The ‘O’ Factor

Well I had a lovely day today with the super brains that form the SDSS Expert Group at Edina in Edinburgh, including the newest contractor for the group in the form of Chad La Joie. Whilst our focus was on talking about the bright and beautiful future of Shibboleth development, we spent some time talking about O-Auth and Open-ID…or for want of a better word the ‘O Factor’.

Every couple of years a new access management standard comes along and people tell me that SAML is dead, there is a new king, I need to move on. I smile sweetly, wait and watch patiently.

There is a concept that education in the UK needs the ‘O Factor’. I think this is perhaps confusing the use case and misinterpreting the technology requirements. What I often hear is ‘wouldn’t it be lovely if our users could have use their own identity and assign affiliation attributes to it’. This is often followed up by ‘OpenID will do that, right?’.

This is asking the wrong question and looking at the wrong requirement. As I have mentioned before, there is no real concept of a ‘user-centric’ or ‘user-managed’ identity. All of our personas and credentials represent our affiliation to one organisation or another (Facebook, Twitter, Bank, Institution) and these credentials are managed on our behalf by these organisations.
Sometimes, these organisations add certain authorisations to our profile (Bank, Institution). Sometimes they offer a useful personal identifier (Twitter). Sometimes they are merely useful routes in to a certain environment and we place no value on them (Facebook).

When institutions ask the question ‘Can our students use their own IDs?’ I think they are really asking ‘should we be in the business of issuing credentials?’. This is more akin to the conversation ‘should we outsource our e-mail?’ than a useful conversation of how to bridge the personal / affiliation space. I think if most institutions in Higher Education asked ‘should we be in the business of issuing credentials?’ the answer would inevitably be yes. For Further Education, this is still true…but they may chose to outsource the management of such credentials to a reliable third party. So perhaps we don’t actually need the ‘O Factor’.

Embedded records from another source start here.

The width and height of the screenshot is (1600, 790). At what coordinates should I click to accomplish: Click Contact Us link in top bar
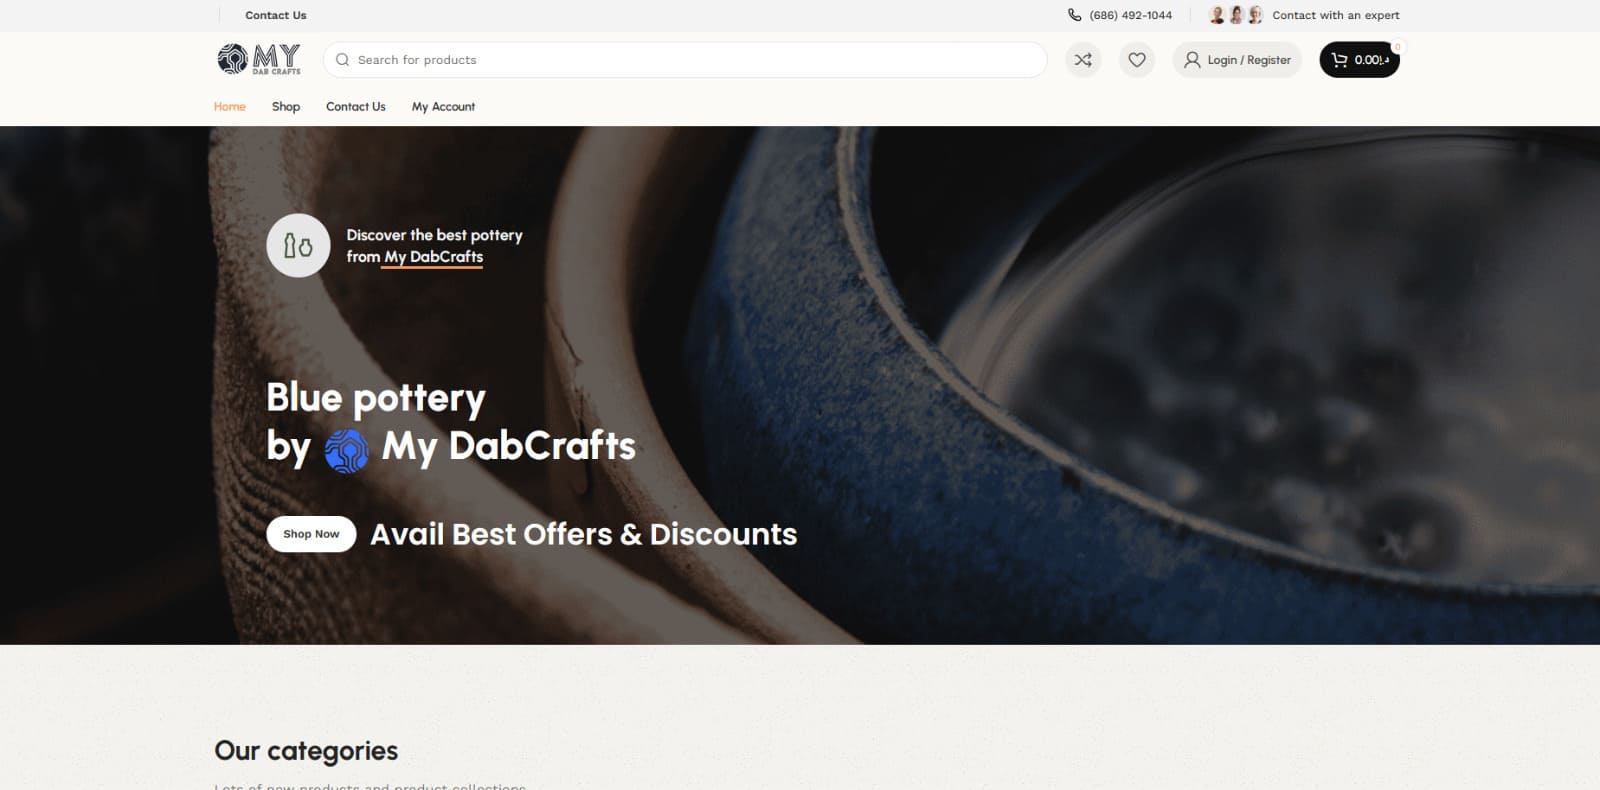[x=276, y=15]
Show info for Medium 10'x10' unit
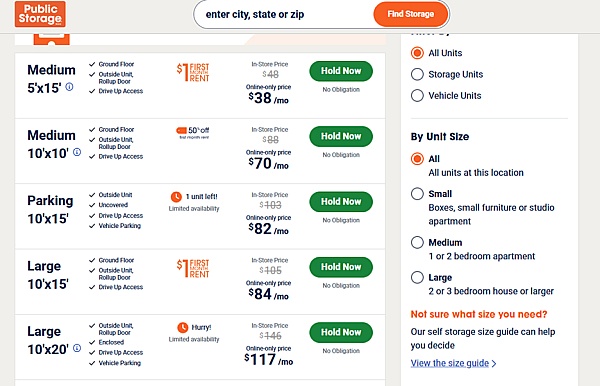 77,152
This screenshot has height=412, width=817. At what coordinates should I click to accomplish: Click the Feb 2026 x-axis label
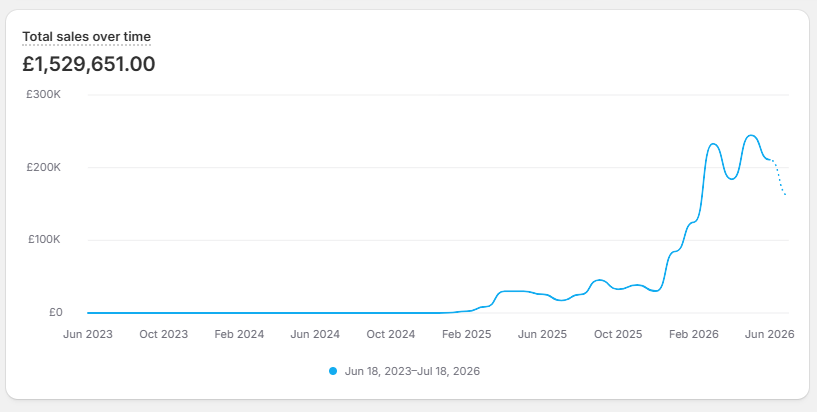(694, 334)
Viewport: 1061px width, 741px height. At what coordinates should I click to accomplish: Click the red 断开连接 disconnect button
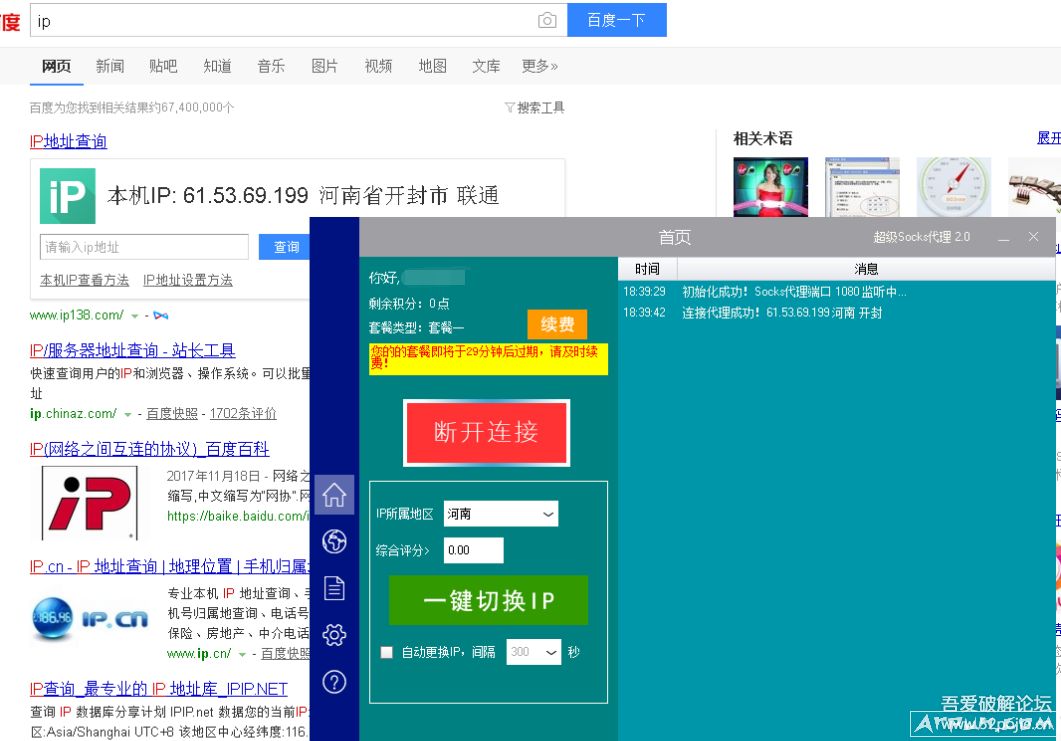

There are other ways of looking at the conundrum. I accept that I might want to assert a personal identifier, such as my twitter name, instead of say an eduPersonPrincipleName when commenting on blogs. This mixes the personal and affiliated space nicely. However SAML attributes could easily make this possible…so again I see no need for the O Factor.

One of the many problems in the O-Auth and OpenID space is the ‘which implementation’, ‘which standard’ question. As we know with all standards, it is one thing to say ‘standard compliant’ it is another thing to actually interoperate with another standards compliant entity. Recent developments in the O-Auth and OpenID space have seen a proliferation of modules that make it very difficult to say whether one implementation will work with another. Major O-Auth rewrites at Yahoo and Google are proof of this pudding. SAML is not innocent in this space either, which is why I’m a big supporter of the SAML2-int-profile that I’m hoping most federations will cite as their basis of what it actually means to be ‘SAML compliant’. I fear many software vendors may shudder at this news.

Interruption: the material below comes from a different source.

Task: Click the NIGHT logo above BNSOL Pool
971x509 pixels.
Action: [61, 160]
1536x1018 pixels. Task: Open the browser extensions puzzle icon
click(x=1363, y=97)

One of the things we’ve been pushing with the Shibboleth Core Team for some time is ‘give us a concrete use case’. This means we are more than happy to investigate new and interesting directions for SAML implementations…but we need a concrete use case in place first that can help define real technical implementation. My invitation to you is to tell us, do you have a real concrete use case for the O Factor?

In more surprising news, it transpires that Ian Young has never seen Pinky and the Brain. How could you Ian? So especially for the SDSS team, here’s Pinky, the Brain and Chad…
————————————————-
Brain: All I have to do head past Duraway, cross Finland, and get to the ride controls which are just behind Chad.
Pinky: Chad who?
Brain: Chad the country.
Pinky: What a lovely name! Do you think it would suit me?
Brain: Personally, I think “Dolt” would be more appropriate.
Brain: Pinky, after I switch the tapes, I’ll met you near Chad.
Pinky: I’d like to meet Chad!
Brain: Chad is not a person!
———————————————————-
Sorry Chad, you’re not a person. The Brain has spoken!

3 thoughts on “The ‘O’ Factor

  1. Andreas Solberg

    Thanks for a great article.

    While I agree to most of your views; I don’t like that OAuth and OpenID are put under the same umbrella. OAuth is proven to work equally good in the SAML-world as in the OpenID world. And more importantly OAuth solves something that todays identity federations cannot to; let services exhange information about a principal (the current user) in an privacy enhancing way. The SAML world has some solutions for this, such as ID-WSF, but I don’t think it serves our use cases very well…

  2. Alistair

    Unless it touches directly on access to learning materials or a service that can enhance the student experience in some way and only supports OpenID or OAuth, why would an institution bother taking on even more maintenance overhead? SAML works just fine user to service SSO internally. Meanwhile IMS Basic LTI is happily doing service to service OAuth between systems which at the user level use SAML for SSO.